Y dijo: Toma ahora tu hijo, tu único, Isaac, a quien amas, y vete a tierra de Moriah, y ofrécelo allí en holocausto sobre uno de los montes que yo te diré. Génesis 22:2
El pasaje de hoy cuenta la asombrosa historia de un padre al que se le pide que sacrifique a su amado y esperado hijo. Pero un detalle importante (y quizás pasado por alto) de esta historia es lo que no se hizo.
Note que, desde el principio mismo, Abraham no regateó con Dios para que se compadeciera de Isaac, aunque habría sido una acción perfectamente aceptable según nuestra perspectiva humana. La Biblia solo nos dice que “se levantó muy de mañana”, y Abraham se puso a trabajar para realizar cada paso de la terrible tarea (Gn 22.3).
Fue Abraham quien preparó el altar, quien ató a su hijo y quien empuñó el cuchillo. En ninguna parte de este proceso —que debió ser angustioso— se dice que se demoró, esperando que el Señor cambiara de opinión. ¿Por qué razón? Porque confiaba en Dios, tanto que estuvo dispuesto a llevar a cabo lo impensable.
No fue hasta que comenzó la acción del sacrificio, cuando el ángel lo llamó y le fue proporcionado un carnero, que Abraham conoció el alivio (Gn 22.12). Tanto por lo que hizo como por lo que se abstuvo de hacer, Abraham nos enseña algo tanto sobre la obediencia como sobre la amorosa naturaleza de nuestro Dios.
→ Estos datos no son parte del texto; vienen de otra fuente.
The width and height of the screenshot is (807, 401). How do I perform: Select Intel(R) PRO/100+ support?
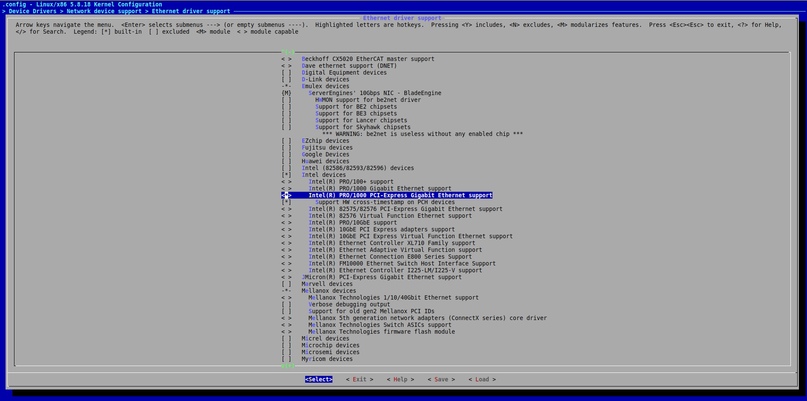point(351,182)
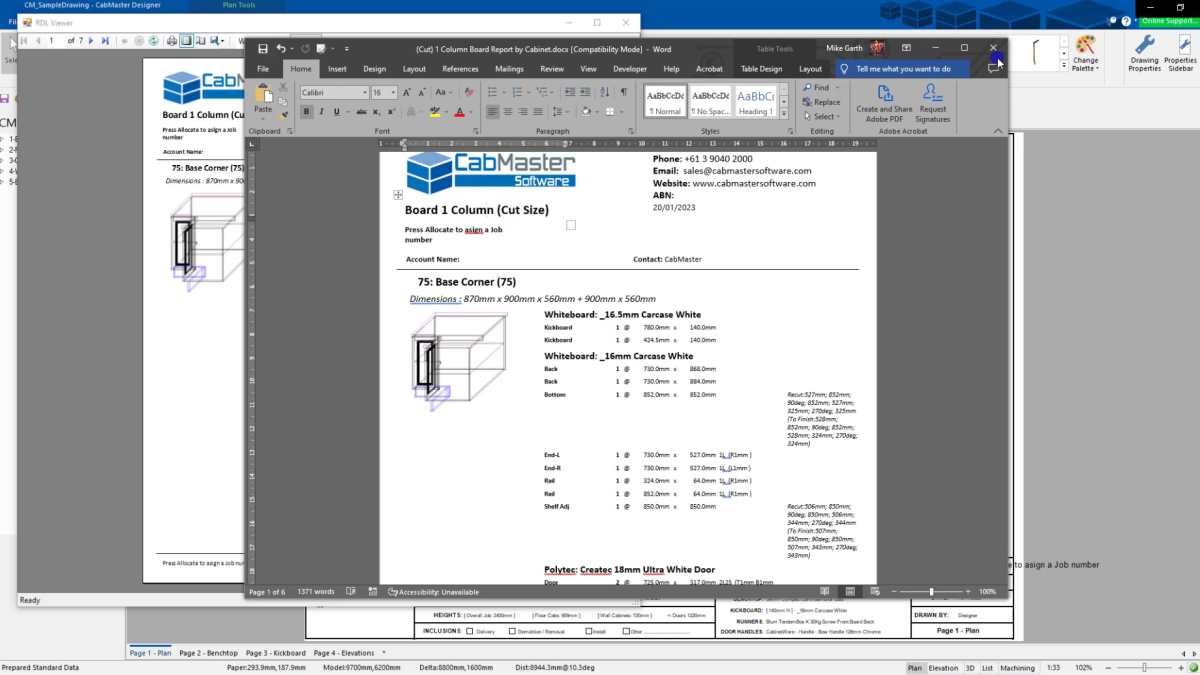Screen dimensions: 1200x675
Task: Tick the checkbox beside Press Allocate text
Action: tap(571, 225)
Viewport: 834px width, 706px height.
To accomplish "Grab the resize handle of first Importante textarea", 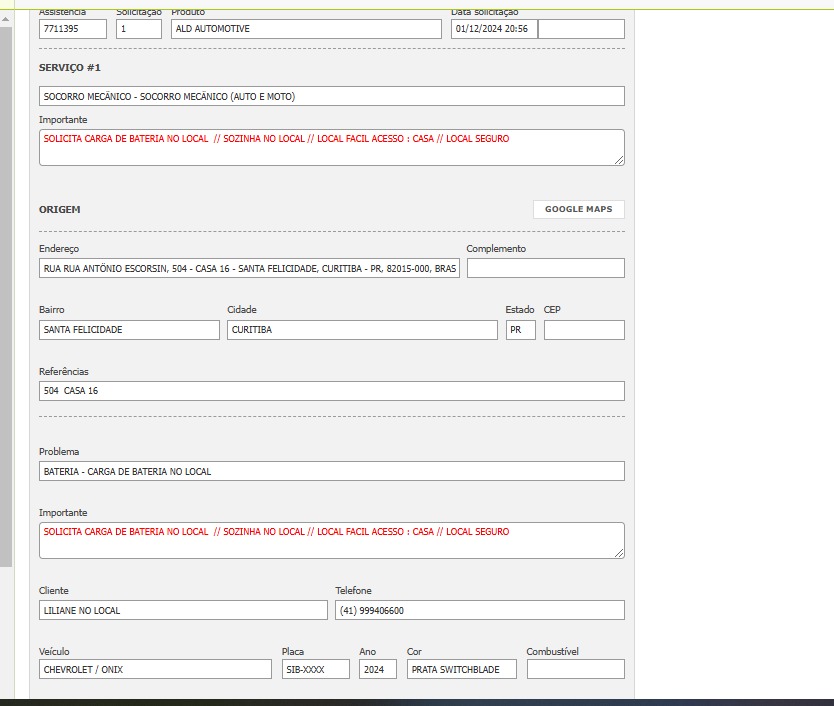I will click(619, 160).
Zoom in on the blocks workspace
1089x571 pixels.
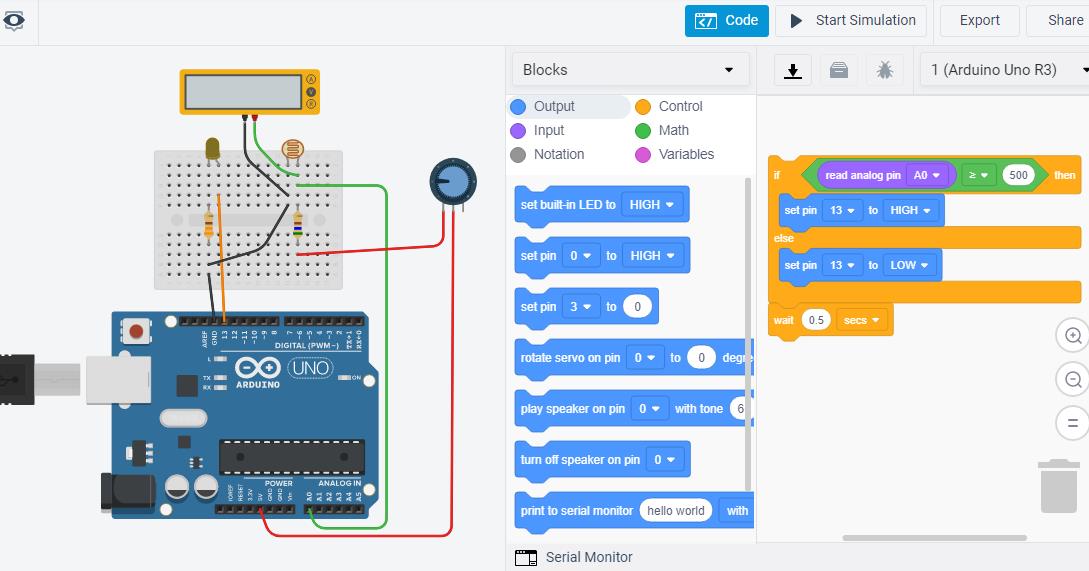1073,336
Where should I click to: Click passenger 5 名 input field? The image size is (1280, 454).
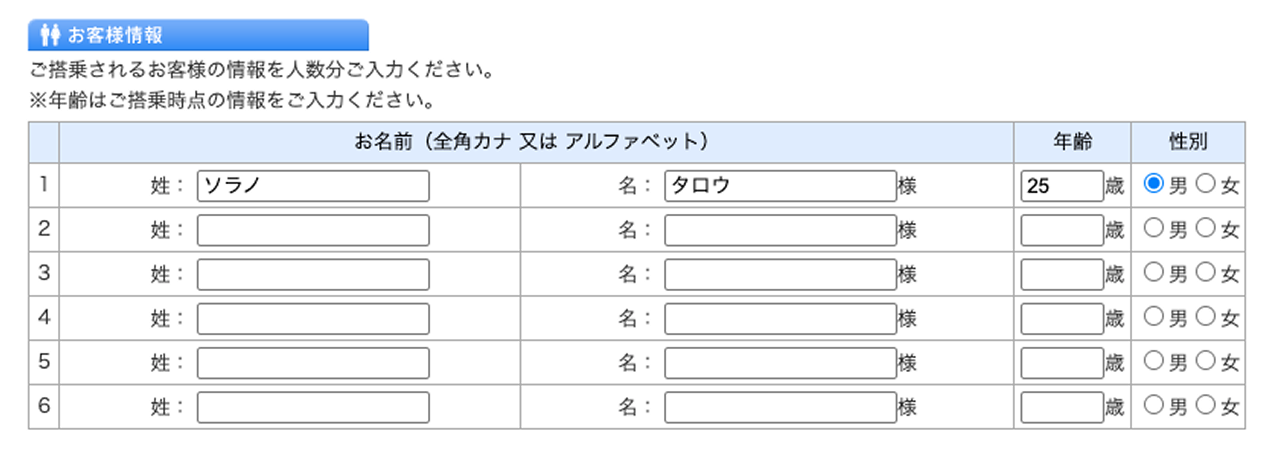point(780,363)
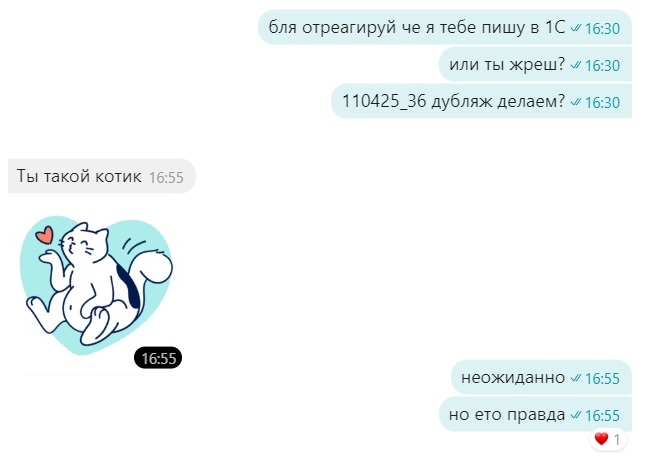Click the red heart reaction under the last message
Image resolution: width=648 pixels, height=462 pixels.
click(601, 439)
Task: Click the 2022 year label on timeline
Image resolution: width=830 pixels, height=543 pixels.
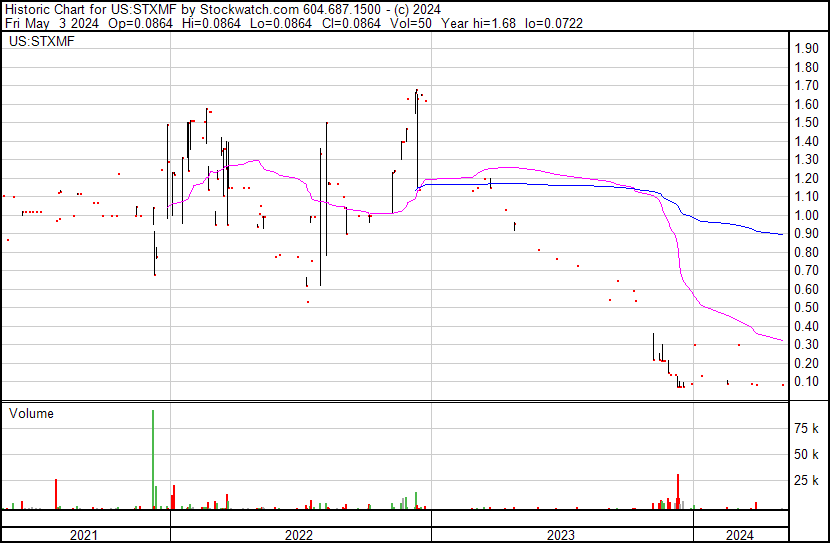Action: click(x=299, y=535)
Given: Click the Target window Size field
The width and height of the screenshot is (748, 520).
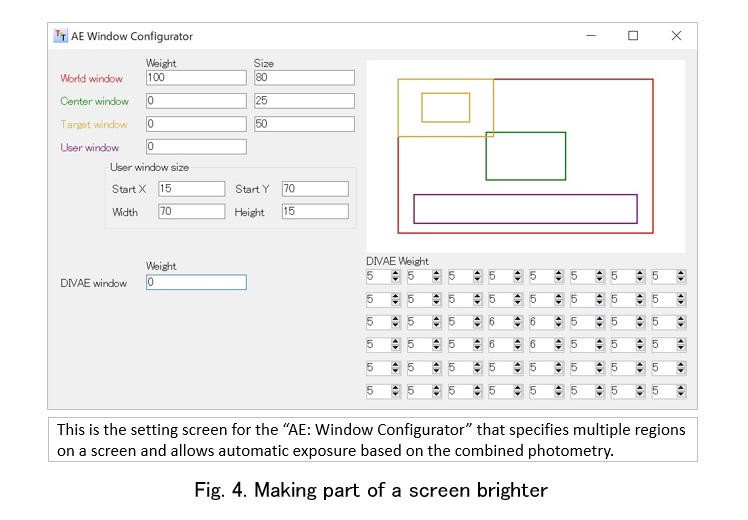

Señor, dame la fe y obediencia de Abraham, para confiar en Ti sin dudar, aun cuando no comprenda Tu voluntad. Ayúdame a actuar con prontitud en respuesta a Tu llamado, sabiendo que Tú provees y guías cada paso. Que mi corazón esté dispuesto a rendirte todo lo que soy y tengo, confiando en Tu amor perfecto y en Tus planes buenos para mi vida. Amén.